Below are the records. Count the lines containing the string "Gamescom", and reply with the number alone.

━━━━━━━━━━━━━━━━━━━━━━━━━━━━━━

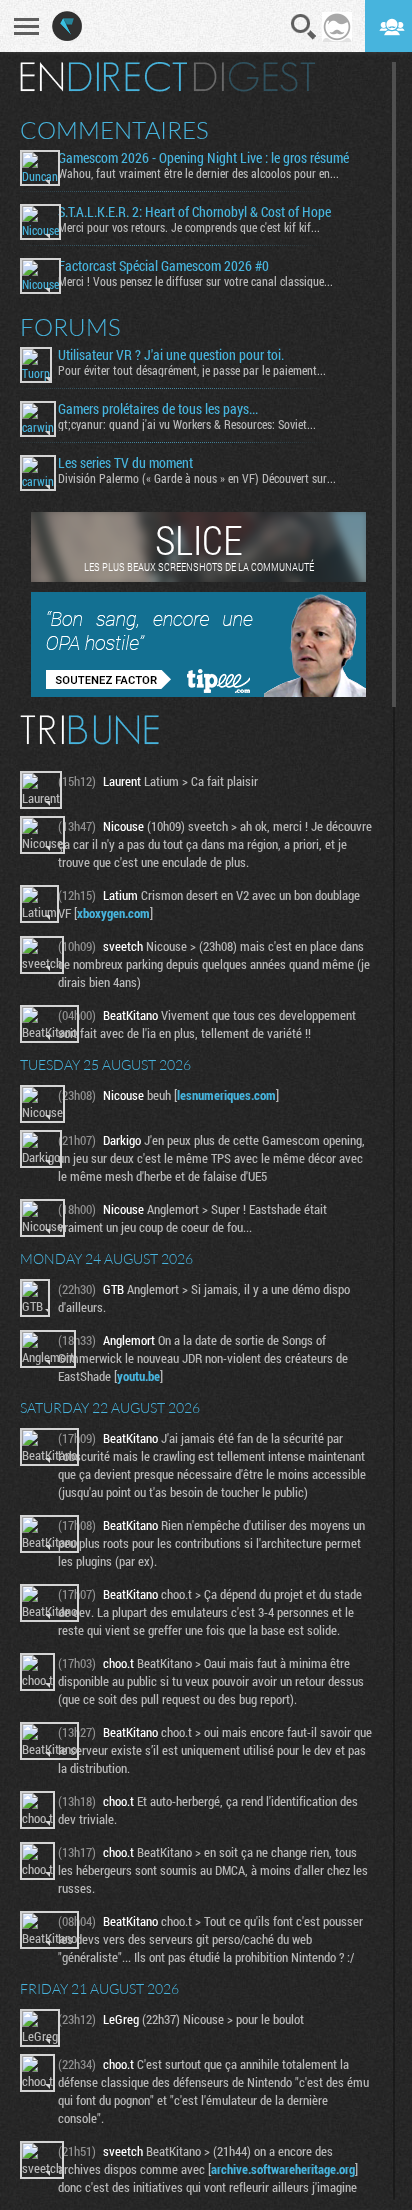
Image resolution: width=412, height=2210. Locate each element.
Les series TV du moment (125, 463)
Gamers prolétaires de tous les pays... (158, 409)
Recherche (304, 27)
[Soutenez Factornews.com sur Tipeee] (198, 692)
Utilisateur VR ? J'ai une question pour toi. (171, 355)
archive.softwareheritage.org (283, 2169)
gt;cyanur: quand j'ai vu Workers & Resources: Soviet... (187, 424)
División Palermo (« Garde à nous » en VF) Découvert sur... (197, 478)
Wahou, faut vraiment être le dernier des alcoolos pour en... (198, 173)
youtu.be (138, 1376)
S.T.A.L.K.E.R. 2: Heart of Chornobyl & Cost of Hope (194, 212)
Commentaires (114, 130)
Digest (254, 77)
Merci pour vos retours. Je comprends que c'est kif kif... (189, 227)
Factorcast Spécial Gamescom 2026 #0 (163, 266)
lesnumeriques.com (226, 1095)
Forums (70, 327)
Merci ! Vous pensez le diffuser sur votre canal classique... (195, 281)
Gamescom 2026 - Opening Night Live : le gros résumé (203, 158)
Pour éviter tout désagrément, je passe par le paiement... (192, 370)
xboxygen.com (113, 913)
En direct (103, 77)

━━━━━━━━━━━━━━━━━━━━━━━━━━━━━━

SOLVED EXERCISE =
2